I am very grateful for Martin’s work on Lagotto. He is now Technical Director at DataCite, and Event Data is a joint project between Crossref and DataCite.

Conclusion

The authors have done a great job in understanding a range of providers that all seem to do approximately the same thing, but all do it a little differently. Whilst I hope that future studies will compare sources in more detail, I am glad that they found a method that applies to the current commonalities of all of the providers.

Crossref Event Data is a new paradigm in an established field. The extant players in this field are vertically integrated (collect their own data and do their own analysis), and our entry, like our other activities, deliberately focuses only on the infrastructure part of the chain.

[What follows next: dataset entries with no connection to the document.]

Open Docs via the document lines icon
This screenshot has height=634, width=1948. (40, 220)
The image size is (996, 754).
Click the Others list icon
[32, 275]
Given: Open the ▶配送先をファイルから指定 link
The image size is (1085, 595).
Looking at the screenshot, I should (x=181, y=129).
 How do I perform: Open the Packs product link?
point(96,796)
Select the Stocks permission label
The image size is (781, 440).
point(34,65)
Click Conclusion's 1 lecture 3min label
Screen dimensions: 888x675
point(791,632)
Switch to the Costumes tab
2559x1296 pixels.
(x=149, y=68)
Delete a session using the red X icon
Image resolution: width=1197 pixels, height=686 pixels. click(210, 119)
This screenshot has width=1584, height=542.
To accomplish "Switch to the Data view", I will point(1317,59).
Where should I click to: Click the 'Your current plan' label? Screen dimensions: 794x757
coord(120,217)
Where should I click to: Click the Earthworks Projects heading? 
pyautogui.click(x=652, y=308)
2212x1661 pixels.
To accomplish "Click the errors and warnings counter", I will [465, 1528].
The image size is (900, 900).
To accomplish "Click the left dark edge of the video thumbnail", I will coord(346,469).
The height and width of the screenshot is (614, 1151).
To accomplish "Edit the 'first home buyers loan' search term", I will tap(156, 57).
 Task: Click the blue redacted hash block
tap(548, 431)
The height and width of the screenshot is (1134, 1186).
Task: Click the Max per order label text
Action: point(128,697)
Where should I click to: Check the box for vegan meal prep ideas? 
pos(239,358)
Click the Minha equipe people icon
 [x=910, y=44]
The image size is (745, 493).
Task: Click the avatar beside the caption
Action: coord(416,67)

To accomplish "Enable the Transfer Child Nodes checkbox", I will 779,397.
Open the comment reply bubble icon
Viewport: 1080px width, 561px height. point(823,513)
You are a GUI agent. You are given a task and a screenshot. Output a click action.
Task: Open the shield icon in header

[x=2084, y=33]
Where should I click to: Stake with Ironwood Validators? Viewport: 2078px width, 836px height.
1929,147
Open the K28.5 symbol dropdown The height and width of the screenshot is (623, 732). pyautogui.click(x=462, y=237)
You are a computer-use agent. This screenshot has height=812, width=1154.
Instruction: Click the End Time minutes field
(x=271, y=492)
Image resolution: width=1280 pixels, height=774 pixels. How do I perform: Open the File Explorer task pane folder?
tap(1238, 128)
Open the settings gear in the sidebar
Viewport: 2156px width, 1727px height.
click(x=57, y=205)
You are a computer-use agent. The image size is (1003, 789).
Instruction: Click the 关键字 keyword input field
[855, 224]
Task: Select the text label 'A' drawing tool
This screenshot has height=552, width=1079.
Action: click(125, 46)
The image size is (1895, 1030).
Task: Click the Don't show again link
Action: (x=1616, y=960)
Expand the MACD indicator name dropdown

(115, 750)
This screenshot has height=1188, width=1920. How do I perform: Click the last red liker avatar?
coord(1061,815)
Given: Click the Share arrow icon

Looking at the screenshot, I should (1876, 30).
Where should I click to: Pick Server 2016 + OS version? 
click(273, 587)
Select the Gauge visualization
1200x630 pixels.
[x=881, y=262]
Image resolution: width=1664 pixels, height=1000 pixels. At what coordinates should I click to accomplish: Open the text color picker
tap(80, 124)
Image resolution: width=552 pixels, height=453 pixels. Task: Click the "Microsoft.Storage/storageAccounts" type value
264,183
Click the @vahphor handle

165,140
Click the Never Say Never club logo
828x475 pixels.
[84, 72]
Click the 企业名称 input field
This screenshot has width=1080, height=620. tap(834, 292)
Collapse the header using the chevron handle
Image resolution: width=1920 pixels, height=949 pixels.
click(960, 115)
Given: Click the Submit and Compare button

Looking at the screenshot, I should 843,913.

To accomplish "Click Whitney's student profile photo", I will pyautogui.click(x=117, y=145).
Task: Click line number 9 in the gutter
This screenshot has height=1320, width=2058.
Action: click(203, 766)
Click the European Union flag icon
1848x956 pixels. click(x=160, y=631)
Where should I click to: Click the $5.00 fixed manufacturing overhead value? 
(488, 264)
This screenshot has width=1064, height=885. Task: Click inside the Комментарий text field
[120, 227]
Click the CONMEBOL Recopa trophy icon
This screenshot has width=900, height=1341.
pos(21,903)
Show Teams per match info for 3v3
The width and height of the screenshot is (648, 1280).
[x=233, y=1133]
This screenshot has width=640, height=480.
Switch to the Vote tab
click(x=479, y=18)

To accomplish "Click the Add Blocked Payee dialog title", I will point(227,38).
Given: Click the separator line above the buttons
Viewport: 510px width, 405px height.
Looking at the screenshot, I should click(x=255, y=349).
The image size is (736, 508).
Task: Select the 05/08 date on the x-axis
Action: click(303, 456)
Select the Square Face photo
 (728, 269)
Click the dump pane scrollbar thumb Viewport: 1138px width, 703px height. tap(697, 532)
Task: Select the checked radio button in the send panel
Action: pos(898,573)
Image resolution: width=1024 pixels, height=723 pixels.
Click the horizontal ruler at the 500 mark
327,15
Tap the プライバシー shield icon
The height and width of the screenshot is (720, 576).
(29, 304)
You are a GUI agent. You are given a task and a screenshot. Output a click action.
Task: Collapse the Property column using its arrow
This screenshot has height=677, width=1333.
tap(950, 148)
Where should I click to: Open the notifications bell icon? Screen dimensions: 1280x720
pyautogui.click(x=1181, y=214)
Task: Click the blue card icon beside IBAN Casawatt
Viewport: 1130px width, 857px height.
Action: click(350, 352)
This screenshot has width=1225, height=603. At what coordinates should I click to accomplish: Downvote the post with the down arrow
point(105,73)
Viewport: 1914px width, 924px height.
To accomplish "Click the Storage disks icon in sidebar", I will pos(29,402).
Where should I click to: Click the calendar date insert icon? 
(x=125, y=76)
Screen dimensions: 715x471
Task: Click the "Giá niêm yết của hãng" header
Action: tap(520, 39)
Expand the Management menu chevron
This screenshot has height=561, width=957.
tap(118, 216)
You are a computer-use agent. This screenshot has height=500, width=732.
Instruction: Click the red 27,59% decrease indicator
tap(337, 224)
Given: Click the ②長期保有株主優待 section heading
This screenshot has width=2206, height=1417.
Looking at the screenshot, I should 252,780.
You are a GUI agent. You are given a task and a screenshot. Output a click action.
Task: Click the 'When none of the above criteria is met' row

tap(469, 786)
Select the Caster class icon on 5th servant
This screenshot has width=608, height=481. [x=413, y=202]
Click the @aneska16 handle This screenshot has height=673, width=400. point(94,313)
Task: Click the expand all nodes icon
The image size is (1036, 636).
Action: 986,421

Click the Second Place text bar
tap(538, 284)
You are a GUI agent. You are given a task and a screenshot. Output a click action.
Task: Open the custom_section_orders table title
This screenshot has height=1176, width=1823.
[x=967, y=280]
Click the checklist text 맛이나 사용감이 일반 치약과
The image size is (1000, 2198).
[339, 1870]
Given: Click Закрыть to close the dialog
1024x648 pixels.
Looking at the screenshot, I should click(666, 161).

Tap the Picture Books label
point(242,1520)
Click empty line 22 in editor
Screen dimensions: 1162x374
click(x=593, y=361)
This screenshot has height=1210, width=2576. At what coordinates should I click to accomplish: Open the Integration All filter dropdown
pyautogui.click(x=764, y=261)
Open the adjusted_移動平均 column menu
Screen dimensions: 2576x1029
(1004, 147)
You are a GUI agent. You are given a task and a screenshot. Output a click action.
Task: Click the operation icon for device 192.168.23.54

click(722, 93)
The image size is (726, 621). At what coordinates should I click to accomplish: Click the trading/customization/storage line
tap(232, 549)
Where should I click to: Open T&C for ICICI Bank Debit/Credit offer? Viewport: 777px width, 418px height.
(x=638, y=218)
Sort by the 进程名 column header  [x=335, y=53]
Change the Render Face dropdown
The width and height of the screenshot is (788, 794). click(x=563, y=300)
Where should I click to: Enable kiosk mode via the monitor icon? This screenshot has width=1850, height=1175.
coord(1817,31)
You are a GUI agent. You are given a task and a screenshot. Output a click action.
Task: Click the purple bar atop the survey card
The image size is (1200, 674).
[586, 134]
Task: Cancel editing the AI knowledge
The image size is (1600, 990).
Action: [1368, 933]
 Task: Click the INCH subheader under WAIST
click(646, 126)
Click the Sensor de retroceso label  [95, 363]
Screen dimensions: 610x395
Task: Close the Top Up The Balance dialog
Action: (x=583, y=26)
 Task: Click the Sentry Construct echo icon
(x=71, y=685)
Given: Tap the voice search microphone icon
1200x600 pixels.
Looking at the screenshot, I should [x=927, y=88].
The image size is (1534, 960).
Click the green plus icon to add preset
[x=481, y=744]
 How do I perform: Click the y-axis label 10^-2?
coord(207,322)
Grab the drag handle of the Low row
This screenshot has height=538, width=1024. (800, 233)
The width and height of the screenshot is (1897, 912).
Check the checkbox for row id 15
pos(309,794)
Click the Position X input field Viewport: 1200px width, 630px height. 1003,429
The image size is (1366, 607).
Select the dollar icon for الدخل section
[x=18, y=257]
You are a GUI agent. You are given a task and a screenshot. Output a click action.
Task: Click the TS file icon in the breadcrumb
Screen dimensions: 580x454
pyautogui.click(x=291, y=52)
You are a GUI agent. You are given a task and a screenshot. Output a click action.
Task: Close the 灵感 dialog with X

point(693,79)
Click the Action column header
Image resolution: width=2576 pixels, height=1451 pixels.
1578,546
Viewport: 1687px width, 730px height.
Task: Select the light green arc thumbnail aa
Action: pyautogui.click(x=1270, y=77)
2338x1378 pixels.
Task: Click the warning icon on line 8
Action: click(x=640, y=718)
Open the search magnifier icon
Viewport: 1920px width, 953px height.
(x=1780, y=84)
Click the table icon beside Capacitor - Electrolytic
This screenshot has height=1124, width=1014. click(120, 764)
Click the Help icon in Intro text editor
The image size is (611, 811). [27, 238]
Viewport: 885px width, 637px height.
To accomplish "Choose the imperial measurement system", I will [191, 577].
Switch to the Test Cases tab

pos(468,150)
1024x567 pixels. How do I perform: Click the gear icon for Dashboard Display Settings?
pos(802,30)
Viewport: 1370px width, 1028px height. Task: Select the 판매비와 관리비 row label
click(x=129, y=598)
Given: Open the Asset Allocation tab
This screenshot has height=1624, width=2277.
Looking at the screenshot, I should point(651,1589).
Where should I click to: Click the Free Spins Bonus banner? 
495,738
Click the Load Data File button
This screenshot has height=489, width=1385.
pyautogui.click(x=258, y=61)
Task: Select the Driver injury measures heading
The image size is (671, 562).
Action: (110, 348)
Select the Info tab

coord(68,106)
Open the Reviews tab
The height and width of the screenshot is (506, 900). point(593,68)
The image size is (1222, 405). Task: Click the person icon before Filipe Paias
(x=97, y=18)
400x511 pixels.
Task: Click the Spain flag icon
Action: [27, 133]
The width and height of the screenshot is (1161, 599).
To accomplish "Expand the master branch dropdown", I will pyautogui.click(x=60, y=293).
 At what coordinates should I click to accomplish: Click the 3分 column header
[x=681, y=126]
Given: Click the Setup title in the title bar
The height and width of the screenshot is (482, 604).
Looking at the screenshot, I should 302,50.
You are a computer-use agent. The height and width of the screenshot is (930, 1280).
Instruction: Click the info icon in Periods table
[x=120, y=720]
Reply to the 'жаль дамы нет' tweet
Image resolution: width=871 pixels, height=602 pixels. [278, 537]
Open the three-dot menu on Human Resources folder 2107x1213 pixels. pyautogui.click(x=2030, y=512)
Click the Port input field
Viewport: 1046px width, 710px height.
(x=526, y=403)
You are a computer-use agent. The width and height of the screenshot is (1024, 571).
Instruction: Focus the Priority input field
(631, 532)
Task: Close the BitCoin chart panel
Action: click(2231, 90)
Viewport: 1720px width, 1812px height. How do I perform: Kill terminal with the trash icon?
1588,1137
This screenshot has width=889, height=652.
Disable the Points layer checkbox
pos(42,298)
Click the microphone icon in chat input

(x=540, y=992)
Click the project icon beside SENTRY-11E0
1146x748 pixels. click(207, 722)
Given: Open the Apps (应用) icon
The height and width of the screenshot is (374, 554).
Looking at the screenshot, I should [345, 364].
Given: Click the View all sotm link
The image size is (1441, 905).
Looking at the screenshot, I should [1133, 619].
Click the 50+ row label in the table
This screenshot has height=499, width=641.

Community data lives and dies by community scrutiny and uptake. We need people to conduct studies and analysis, and by making everything open we can help foster inquisitive altmetrics consumers and researchers.

There is a balance to be struck between giving people something that’s easy to use and something that’s precise but requires more effort to interpret. The length of the Event Data User Guide is testament to how much effort has been put into explaining how each data point is collected, but it also illustrates the complexity of the system. We would like to make the data, software and documentation “as simple as possible but no simpler”. I hope we’ve made progress since the study was started, but there is always room for improvement.

I hope this study is the first of many!